If it's because you feel he should be using that money to pay Mom back, then I think that's something that's totally between Brother & Mom. If Mom wants her money back, she needs to meet with Brother at some neutral point (not when you're in the midst of holiday conflict) and tell him that she wants to be repaid and that when he spends money on nonessential stuff, it disappoints her because she feels the money should instead be going toward paying off her loan to him.

She should also probably stop making further loans, and none of the rest of you should lend him any additional money.

But that is totally up to each individual involved. Unless Mom asks you to represent her to Brother and ask for repayment, and even then I'd be hesitant, it's really not up to you or your sisters to say anything to Brother.
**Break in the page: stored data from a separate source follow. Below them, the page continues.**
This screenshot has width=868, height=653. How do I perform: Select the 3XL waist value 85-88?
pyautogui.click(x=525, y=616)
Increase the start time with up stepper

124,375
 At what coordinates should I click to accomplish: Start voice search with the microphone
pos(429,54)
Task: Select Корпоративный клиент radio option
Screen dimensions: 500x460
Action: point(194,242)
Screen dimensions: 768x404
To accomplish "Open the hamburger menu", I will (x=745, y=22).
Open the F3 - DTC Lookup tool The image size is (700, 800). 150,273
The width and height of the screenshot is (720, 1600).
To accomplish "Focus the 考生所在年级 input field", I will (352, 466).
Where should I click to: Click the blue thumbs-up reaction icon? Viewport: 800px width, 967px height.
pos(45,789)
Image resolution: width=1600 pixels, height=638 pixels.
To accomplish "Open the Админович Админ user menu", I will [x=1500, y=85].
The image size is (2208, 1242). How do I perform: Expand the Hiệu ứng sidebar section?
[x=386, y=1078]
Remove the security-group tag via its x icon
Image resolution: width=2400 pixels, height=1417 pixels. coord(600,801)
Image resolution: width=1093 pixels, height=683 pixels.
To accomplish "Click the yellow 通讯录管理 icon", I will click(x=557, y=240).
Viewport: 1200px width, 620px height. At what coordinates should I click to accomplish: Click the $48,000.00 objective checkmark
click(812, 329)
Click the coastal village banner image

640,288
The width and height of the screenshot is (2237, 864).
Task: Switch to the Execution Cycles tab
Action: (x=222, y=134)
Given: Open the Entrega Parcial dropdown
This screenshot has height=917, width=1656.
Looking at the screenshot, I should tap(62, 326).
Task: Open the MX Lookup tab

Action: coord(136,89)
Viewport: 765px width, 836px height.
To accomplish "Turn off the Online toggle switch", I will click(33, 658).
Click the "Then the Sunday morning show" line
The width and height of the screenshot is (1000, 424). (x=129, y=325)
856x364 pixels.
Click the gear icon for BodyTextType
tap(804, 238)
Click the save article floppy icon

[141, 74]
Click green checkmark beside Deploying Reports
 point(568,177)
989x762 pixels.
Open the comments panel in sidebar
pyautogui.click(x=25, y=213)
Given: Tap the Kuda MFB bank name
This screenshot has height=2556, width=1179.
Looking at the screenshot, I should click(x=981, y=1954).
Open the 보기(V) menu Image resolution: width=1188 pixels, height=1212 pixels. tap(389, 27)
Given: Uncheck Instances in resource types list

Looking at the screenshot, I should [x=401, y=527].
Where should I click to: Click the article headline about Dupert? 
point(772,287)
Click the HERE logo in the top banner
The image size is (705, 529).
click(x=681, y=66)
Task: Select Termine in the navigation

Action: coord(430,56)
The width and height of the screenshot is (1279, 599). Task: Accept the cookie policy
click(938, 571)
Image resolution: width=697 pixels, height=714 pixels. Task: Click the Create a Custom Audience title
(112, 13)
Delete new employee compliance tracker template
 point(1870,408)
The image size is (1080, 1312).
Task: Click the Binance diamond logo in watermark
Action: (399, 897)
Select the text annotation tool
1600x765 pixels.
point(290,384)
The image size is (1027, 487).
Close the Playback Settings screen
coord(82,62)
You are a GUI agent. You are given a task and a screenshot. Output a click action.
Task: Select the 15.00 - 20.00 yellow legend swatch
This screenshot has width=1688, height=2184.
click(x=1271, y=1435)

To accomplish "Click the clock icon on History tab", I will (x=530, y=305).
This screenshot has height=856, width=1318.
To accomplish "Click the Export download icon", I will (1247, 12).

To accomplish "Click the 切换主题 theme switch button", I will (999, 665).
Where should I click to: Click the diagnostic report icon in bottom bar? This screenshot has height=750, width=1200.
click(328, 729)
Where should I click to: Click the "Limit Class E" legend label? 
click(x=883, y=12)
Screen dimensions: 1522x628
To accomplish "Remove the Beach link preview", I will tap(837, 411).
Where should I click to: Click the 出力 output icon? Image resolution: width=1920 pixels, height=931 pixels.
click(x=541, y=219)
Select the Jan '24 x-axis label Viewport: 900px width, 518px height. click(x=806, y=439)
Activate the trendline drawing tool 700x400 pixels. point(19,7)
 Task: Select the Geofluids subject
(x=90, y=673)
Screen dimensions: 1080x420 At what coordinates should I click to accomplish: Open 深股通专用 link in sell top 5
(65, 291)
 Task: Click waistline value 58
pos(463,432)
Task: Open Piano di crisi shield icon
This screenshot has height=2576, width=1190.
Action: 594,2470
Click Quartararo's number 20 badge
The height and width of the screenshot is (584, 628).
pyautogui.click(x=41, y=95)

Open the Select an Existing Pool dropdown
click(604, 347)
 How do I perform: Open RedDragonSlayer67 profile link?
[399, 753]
If he asks you or your sisters for money, then you have the right to refuse or not, just being fully aware that the chances are, based on his past behavior, you're not going to get the money back.

In either case, I agree that once the gifts were given, the only really polite thing to do is accept graciously and move on. Discussing the loan situation should be an entirely separate conversation.

Oh Joy

  • Member
  • Posts: 2068
Re: It would be rude to say "NO more presents," wouldn't it? Update #6
« Reply #13 on: December 29, 2015, 12:18:06 PM »
OP, I get your frustration - your family has financially supported your brother and his wife, and they've spent money you'd rather they didn't on gifts for you.  And I too work very delicately to keep my house from being flooded with unwanted junk at the holidays, while still exchanging gifts with loved ones.

Since you asked, I suggest separating the two concepts from each other:
1)  Your family has financially supported them, but unless there were terms to the agreement, you don't get a vote in what food they eat, what charities they support, or what gifts they give.  You can only decide whether you provide future support, and don't get a vote on others' support of them.
2)  Holiday gifts are very important acts of love for some people, so please start by acknowledging your SIL's feelings.  Your posts read to me like they got only scorn and scolding.  Both sides feel like their wishes are being ignored, but you can be the wise one to "speak their language" to initiate a conversation next year that accommodates everyone's perspectives on the may even come up with a routine or tradition that everyone truly loves.

Best wishes.


  • Member
  • Posts: 12441
  • xi
Re: It would be rude to say "NO more presents," wouldn't it? Update #6
« Reply #14 on: December 29, 2015, 12:23:24 PM »
Well, the good news is that hopefully you guys won't get any presents next year.